Two days into November, Joan sat down at the kitchen table and wrote a card. She sealed it, in a red envelope, before Glyn had the chance to read it or even glimpse the message on the front. Later, when she was in the bath, he opened the drawer beneath the kettle and found four other envelopes, one for each year that had passed.
‘Love,’ he tried the next day, ‘would you like to try for a job, maybe, or you could go back to studying? An exercise class, even…?’
‘I don’t need exercise, Glyn.’
‘It might help.’
‘You tell me I don’t eat enough...’
‘It’s not about weight.’
‘Quiet,’ she closed her eyes. ‘Please.’
The house deteriorated further. The quince bushes grew too big and pushed through the fence into next door. The twins started to lob the fruit up towards Joan’s window. The double-glazing rattled and she stepped away.

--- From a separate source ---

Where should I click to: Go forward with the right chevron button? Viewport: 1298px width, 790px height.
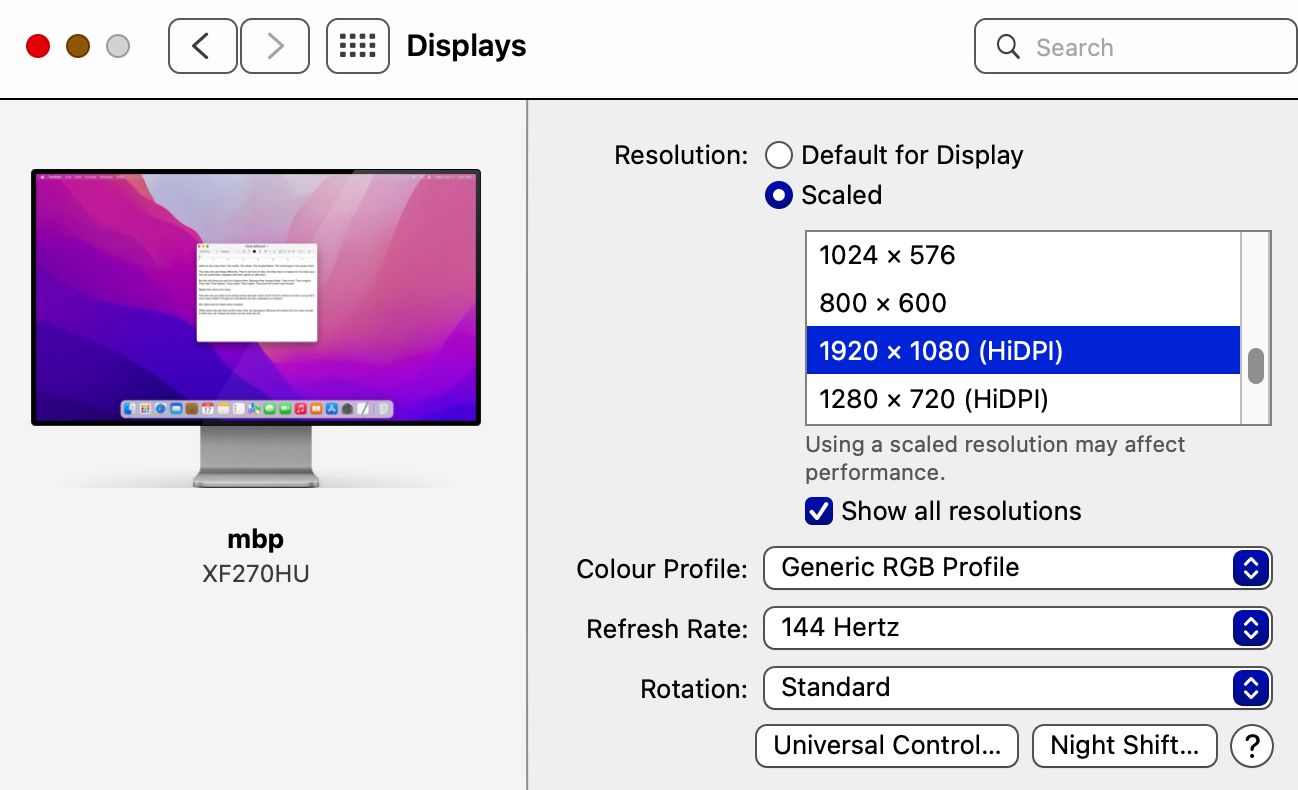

In the utility room was a disorderly regiment of glass bottles, upright among the chaos of cardboard and the towels which hadn’t made it into the dryer. Glyn felt he could only leave out a few at a time, with the recycling. One dark evening, he’d pile the rest of them into the quince bushes or bury them at the edge of the grass.
The young boy, from number seventeen, was now an inquisitive five. He ran lengths of the cul-de-sac in bare feet. As Glyn walked home, he sprinted up behind.
‘You’re the man from that house,’ he said, pointing.
‘Yes.’
‘My sister says there are cameras. That you record us.’
Glyn spluttered. ‘We record…?’
‘She says you write down every move we make.’
‘Certainly not.’
He shrugged, ‘I’m too fast anyway.’
The boy turned and ran off. Glyn found that it took three attempts to fit his key into the lock and when he tried to call Joan’s name there was a quiver to his voice.
‘What is it?’ she called back.
‘We need to do something.’
‘Like what?’
Glyn walked into the hallway. He lifted the hoover and set it back in its cupboard. Then he went to the kitchen and got a black bag from beneath the sink. He shoved all of the bottles from the utility room in it, then the cardboard and the mouldering towels. As he lifted the bag, there was a noise like a window shattering.
Five years ago, he would have eased the front door open only wide enough for him and the bag. He would have made sure it was closed behind. There wasn’t much traffic in the cul-de-sac, but the cars sometimes swung around the corner at quite a speed.
Glyn lifted the bag into the wheelie bin, the one for general waste. He tipped the bin onto its wheels and walked it to the kerb. Edwina was there, black bag in hand.
‘I never did hear from Joan,’ she said.
‘No, she still struggles.’
‘All of that though…’ Edwina avoided his eye. ‘Seems an awful fuss to make over a wee dog.’
Glyn looked back at the houses behind them. The twins at number fifteen were up at the window, looking out. The one from number twelve was there too. She didn’t duck away like the others.
‘The question that torments Joan,’ Glyn said slowly, ‘is how he got the chocolate? We should have been more careful.’
Edwina tied another knot in her black bag. ‘One of those things,’ she said.